I answered that Goldberry was the River-woman’s daughter, and I told the story of how she and Tom Bombadil met. Madame replied, “Oh, that happened to my grandfather! He was walking to the orchard one day, and a blonde-haired, green-eyed woman came up out of the creek. She had lots of gold and silver jewelry in her hair and around her neck. She said she wanted my grandfather to marry her. My grandfather turned and ran back home as fast as he could. My grandmother told him to go to bed and go to sleep. When he woke up the next day, he had dozens of tiny bleeding wounds all over his face. They took a week to heal.”

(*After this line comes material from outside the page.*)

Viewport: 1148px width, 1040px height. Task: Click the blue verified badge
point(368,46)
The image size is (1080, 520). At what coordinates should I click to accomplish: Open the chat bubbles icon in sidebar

When I started studying fairy-stories, it was with the explicit intention of doing something that had no practical application in everyday life. I hope that still holds, and that susceptibility to attacks by rusalki is territorial and not transmitted in families.
tom hillman
You should share this on folklore Thursday on twitter.
“Oh, that happened to my grandfather!” !!
Joe
Good idea. It’s hard to think of something as “folklore” when one actually knows the folks.